Realtime Access Map
Investigation of gas phase fragmentation reaction mechanisms of doubly-protonated bn (n=7-9) ions by ion trap mass spectrometry
In this dissertation, the gas-phase fragmentation mechanisms of doubly-charged bn (n=7, 8, and 9) ions from basic amino acid containing model peptides were investigated by means of collision-induced dissociation (CID) coupled tandem mass spectrometry (MS/MS). The study utilized two sets of C-terminal amidated model peptides that HYAGFLV-NH2, YHAGFLV-NH2, YAHGFLV-NH2, YAGHFLV-NH2, YAGFHLV-NH2, YAGFLHV-NH2, YAGFLVH-NH2 and HAAAAAA-NH2, AHAAAAA-NH2, AAHAAAA-NH2, AAAHAAA-NH2, AAAAHAA-NH2, AAAAAHA-NH2, AAAAAAH-NH2 where the position of the histidine (His) residue is varied from N-to-C-terminal.
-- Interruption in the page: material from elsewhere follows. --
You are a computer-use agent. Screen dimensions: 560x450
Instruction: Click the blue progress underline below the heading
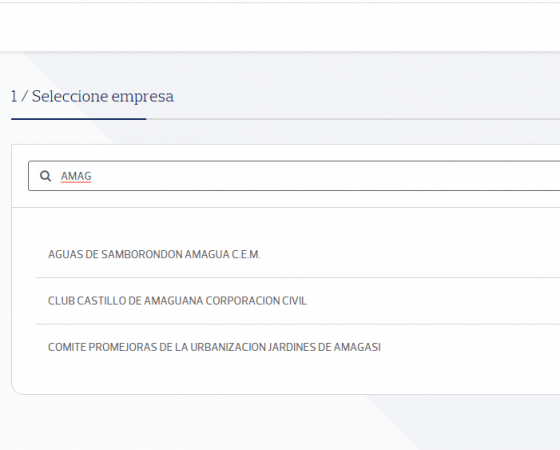(x=79, y=119)
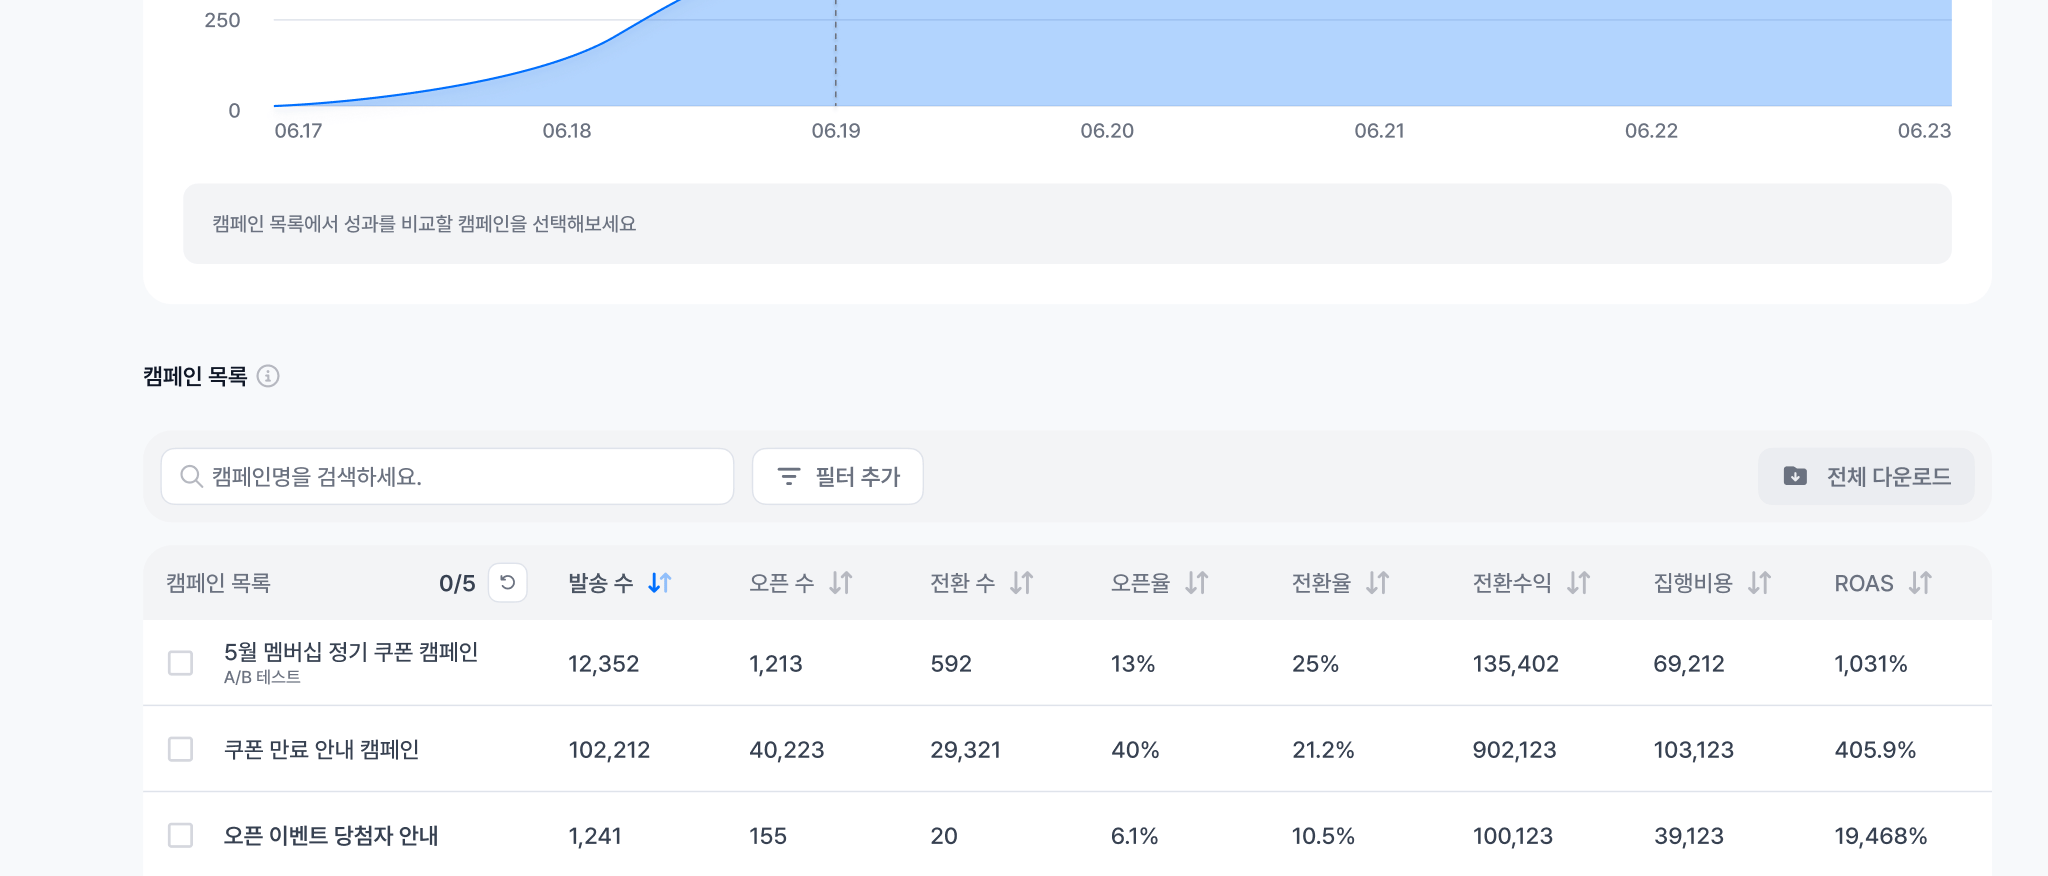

Both positional effect and peptide sequence effect were examined for the fragmentation reactions of doubly-protonated b7 ions for these heptapeptides. The CID-MS3 mass spectra of doubly-protonated b7 ions have internal amino acid losses which provide an evidence for macrocyclization reaction. The proposed reaction mechanism involves charge-separation reaction of doubly-protonated b ions in the gas-phase which generates a protonated iminium ion of the N-terminal residue and protonated internal b ion with C-terminal oxazolone group. In addition to these model peptides, the C-terminal acid free forms of peptides such as SVEHAGVIL, SHIGDAVVI, EHAGVISVL, and GRIDKPILK were also used for to understand the extent of macrocyclization of doubly-charged b8 ion and very similar results were obtained. Moreover, the C-terminal acid free forms of peptide KRNGVIIAGY were investigated for the behavior of doubly-protonated larger b9 ion and doubly-protonated internal eliminations were obtained meanwhile singly-protonated amino acid eliminations and the mechanism was adjusted according to the results.